12 Ocak 2015 Pazartesi

BİR  MAKALEYE  BİR  YORUM 
PSİKANALİZİN  TÜRKİYE’YE  GİRİŞİNİ  OKUMAK

Sibel Arkonaç

2008 de kaleme alınmıştır
Bu yazıdaki amacım, Aydan Gülerce’nin Theory and Psychology dergisinin 2008 yılında yayınlanan On the Absence of a Presence / The Presence of an Absence: Psychoanalysis in the Turkish Context makalesi ile ilgili farklı okumalarımı yansıtmak ve yorumlarda bulunmaktır.
2004 yılında Topic dergisinde psikanalizin Türkiye’ye girişindeki 100 senelik gecikmeyi analiz etmiş, felsefe, edebiyat, tıp ve de Marksist öncüllerinin neden bu girişe imkân tanımadığını ayrıntılı bir şekilde ele almıştım (İkiz ve Arkonaç, 2004; İkiz, 2004). Makalenin sonunda da Türkiye’de psikanalizin batı dışı bir toplumda eylem odaklı bir dilin kurguladığı gerçeklikle karşılaşmakta olduğunu belirtmiştim.
Burada Aydan Gülerce’nin makalesinde psikanalizin Türkiye’ye girişi ile ilgili yazdığı tarihsellik ve “kurumsallaşamamaya” dair hataları üzerinde durmayacağım. Türkiye’ye özgü modernleşme ve bu modernleşmenin Türkçe’deki implications üzerinde duracağım.

Hangi Modernizm?
Gülerce, psikanalizin Türkiye bağlamında presence/absence oluşunu Türkiye’nin tarihsel batılılaşma/modernleşme süreci üzerinden okumaya çalışmasını doğru bir başlangıç olarak görüyorum. Gülerce, Türkiye Cumhuriyeti devletinin modern seküler (ki aslında secular değil laisist bir devlet olma iddiasındadır) devlet olarak kurulduğunu, buna yukarıdan aşağıya bir rota izleyerek eşlik eden reformlara rağmen çoğunluğu Müslüman olan bu toplumda modern self’in yaygın olarak gözlenemediğini ifade etmektedir:

“…there is a considerable time lag between the establishment of the modern secular state and of the (post)modern self in Turkish society. Despite the various reforms and radical social changes that accompanied the birth of the Turkish Republic in 1923, it is stil difficult to observe widely the modern/western individual self in this largely Muslim society, except amongst highly urbanized/globalized populations. Therefore we can say that the convergence of psychoanalysis and the modern Turkish self is a postmodern phenomenon.” (Gülerce,2008 pp.237-8)

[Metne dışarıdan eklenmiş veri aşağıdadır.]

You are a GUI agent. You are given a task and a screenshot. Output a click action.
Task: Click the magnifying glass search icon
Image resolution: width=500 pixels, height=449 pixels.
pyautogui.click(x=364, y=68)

Türkiye’de psikanalize direncin esası olarak modern individual self’in eksikliğini görmektedir.

“To conclude,enduring characteristics and values of Turkish people such as other-centeredness, altruism, an interdependent/relational self, loyalty are served private and family life, emotionality/Eastern rationality, and so on which read as “irrational” in the West, and their historicity, seem to be at the core of resistance not only against modernization /westernization/”national development”, but also against classical psychoanalysis.”  (Gülerce,2008 pp.246-7)

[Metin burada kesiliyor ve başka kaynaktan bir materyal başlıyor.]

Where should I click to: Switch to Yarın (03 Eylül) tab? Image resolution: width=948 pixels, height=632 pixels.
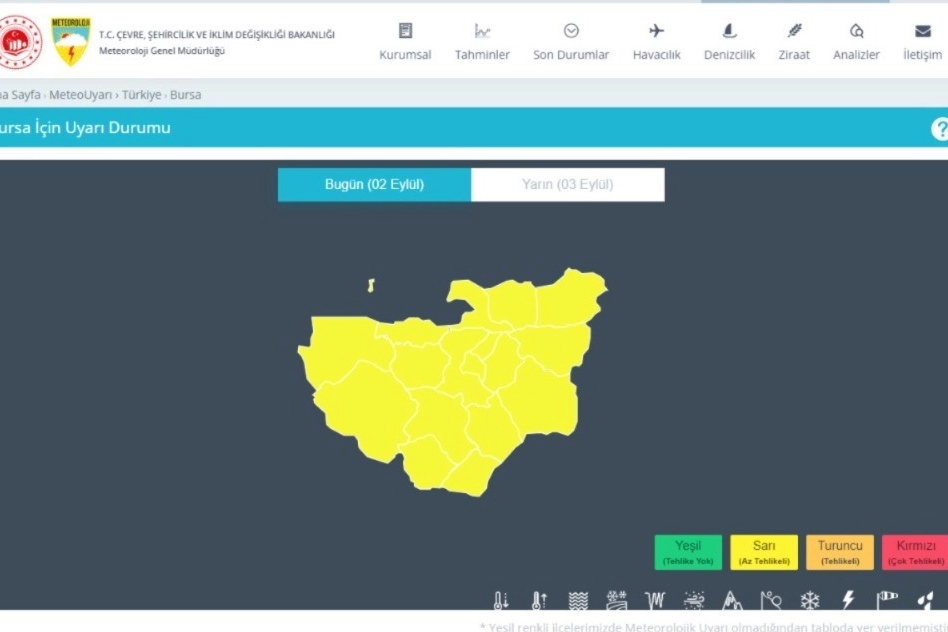click(x=567, y=185)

 19.yy ikinci yarısında Modernizm, Osmanlı İmparatorluğunun elitleri ve aydınları arasında İmparatorluğu reforma götürecek yegâne alternatif ideoloji olarak görülmekteydi (Aslan, 1999). Bu alternatif ideoloji, kurtuluş savaşı sonrası yeni kurulan Türkiye Cumhuriyeti Devletinin kurucu ideolojisi oldu. Temelini laisizime ve pozitivist bilimciliğe oturtuyordu. Yeni devlet bu temele uygun, yukarıdan aşağıya bir rota izleyen, toplumu yeniden düzenleyecek, bir dizi reform gerçekleştirdi. 1950’li yıllarda çok partili sisteme geçiş, 1980’li yıllarda da dünya konjüktüründeki gelişmeler, ama en önemlisi de Türkiye’nin liberal ekonomiye ve liberal değerlere kaymasıyla bu modernist tekil toplum anlayışı kırılmaya başladı. 
Paker (2004), kırılmaya işaret eden bu söylemlerin ürettiği anlam dünyalarının ve de kimliklerin aslında altta yatan modernist söylemin varyasyonları halinde inşa edilmekte olduğuna işaret etmektedir. Paker (2000)çalışmasında sözgelimi hem İslamcı söylemin hem Marksist söylemin kamusal alanda bireysel farklılığı ve de farklı olma hakkını savunan anlam inşaları ve kimlikler ürettiğini gözlemiştir. Dolayısıyla Aydan Gülerce’nin makalesinde öne sürdüğü dört politik söylem olan Kemalist, Marksist, İslamcı ve liberal söylemler bu modernist söylemin varyasyonlarından bazılarıdır. Kısacası bu söylemler aslında Türkiye’deki modernist dönüşümün kendine has ürünleri/kimlikleridir ve temel retorikleri paylaşırlar (Paker,2004). Türkiye’de bunun üzerine çok fazla sayıda mikro ve makro düzeylerde yapılmış sosyal araştırma bulunmaktadır (Göle, 2005, Aysoy, 2003). Burada ayrıntısına girmeyeceğim. Ama özellikle Paker’in bu alandaki çalışması son derece ilgi çekicidir. (Paker, 2001) 
Modernist dönüşümle ilgili argümanlarda dikkatli olunması gereken zemin ise modernizmin ve modernist dönüşümün tüm toplumlar için batıdakine benzer süreçleri ve çıktıları takip edeceği düşüncesidir.(Göle, 1998,2005). Gülerce’de zaten bu hataya düşmektedir. Bugün, batı dışı ülkelerde modernist dönüşümlerin, içinde gerçekleştiği toplumun kendi dinamiklerine özgü olduğu sosyolojik çalışmalarda ısrarla belirtilmektedir (TR deki için bkz Nilüfer Göle, 2005) Bu sebeple bu çalışmalar bizi, bu toplumlardaki modernist sürecin dönüştürdüğü dünya ve birey tasavvurlarının batılı tarza evrileceği düşüncesine karşı uyarmaktadır. Nitekim Türkiye’de mikro ve makro düzeylerde modernist dönüşümün Batının tersine ikili bir bilgi ya da iç içe geçen bilgi dünyaları bağlamında (traditional/modernist) gerçekleştiğine işaret etmektedir (Aysoy, 2003;Göle, 2005). Kısacası geleneksel olanla modernist olan gündelik pratiklerde içiçe dönüşmekte, Avrupa modernizminin aksine, bir diğerinin-geleneksel olanın-dışlanması neticesini çıkarmamaktadır (Arkonaç,2004).
Dolayısıyla sosyolojik bu çalışmalar batılı modernist söylemin ürettiği, klasik psikanalizin de bilgi yapısı olarak kendini kurguladığı kartezyen öznenin (rasyonel, self contained) batı dışı bir toplumda nihai olarak gözlenmesi gerektiği argümanını geçersiz kılmaktadır.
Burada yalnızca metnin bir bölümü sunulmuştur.